* _AIM OF THE TASK_:
For the entries that follow, set down each one exactly and drop any pictures.

Stored items:
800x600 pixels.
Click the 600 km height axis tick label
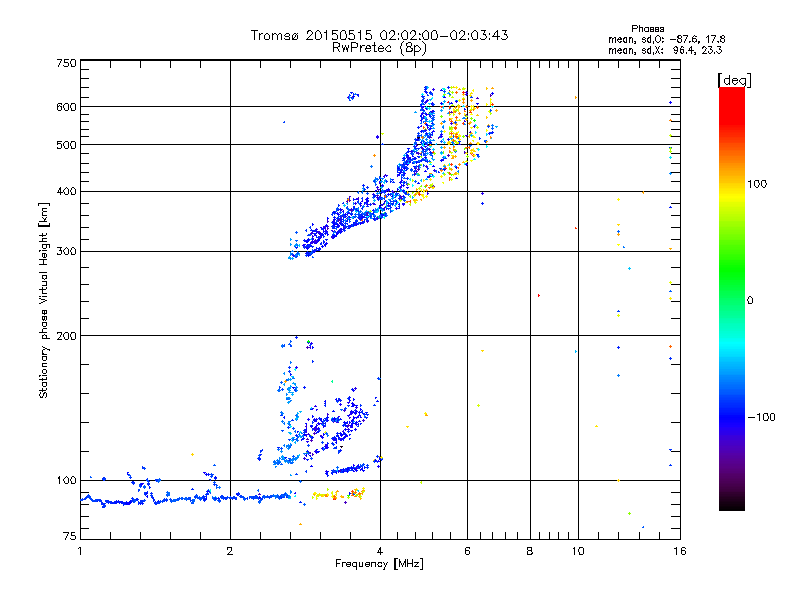click(66, 107)
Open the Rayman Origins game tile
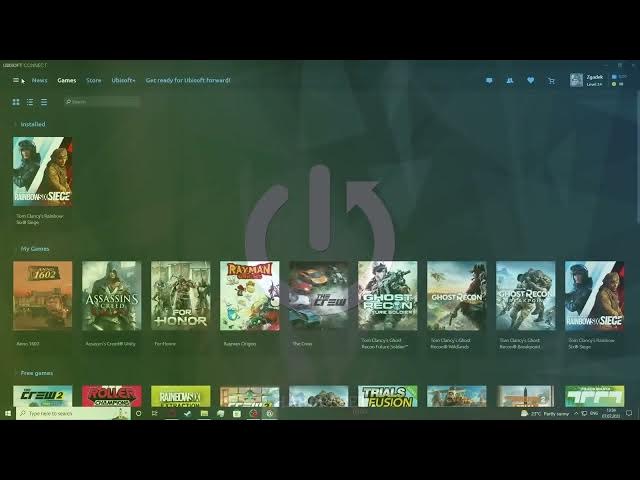The height and width of the screenshot is (480, 640). (249, 295)
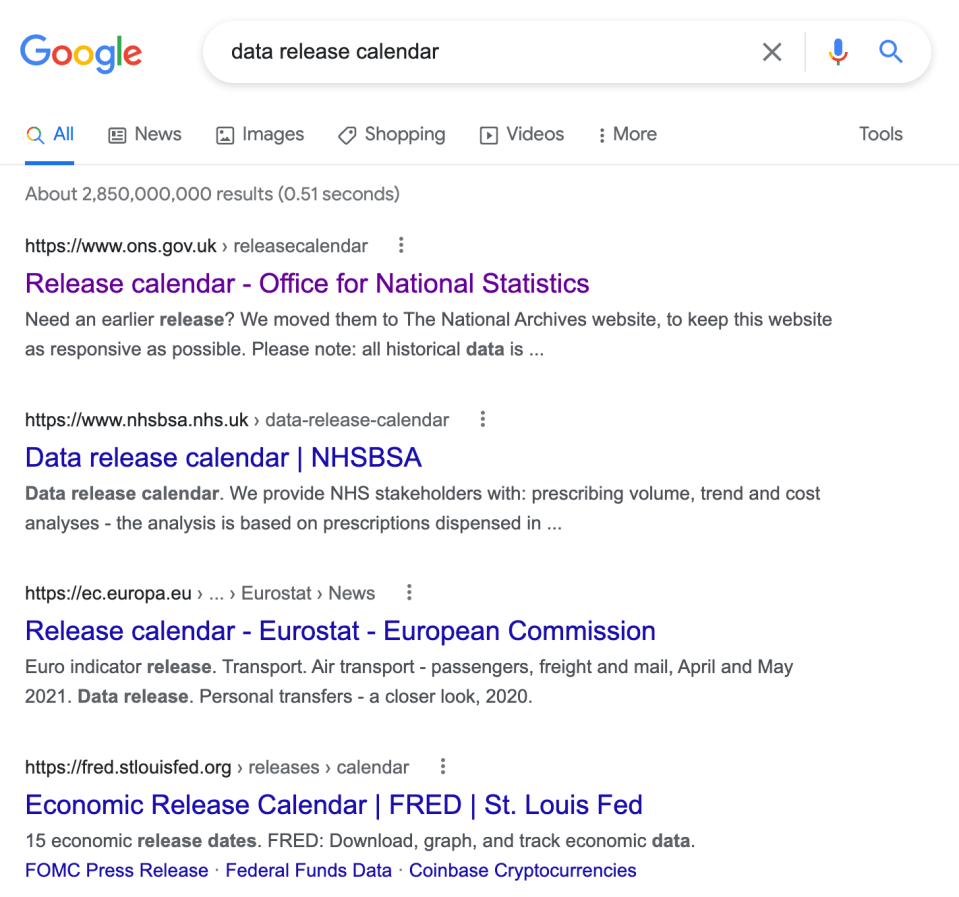This screenshot has height=897, width=959.
Task: Open Data release calendar | NHSBSA link
Action: click(223, 457)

* _RESULT_:
800x600 pixels.
Click the 600 km height axis tick label
click(66, 107)
Open the Rayman Origins game tile
The height and width of the screenshot is (480, 640). (249, 295)
This screenshot has height=897, width=959.
Task: Open Data release calendar | NHSBSA link
Action: click(223, 457)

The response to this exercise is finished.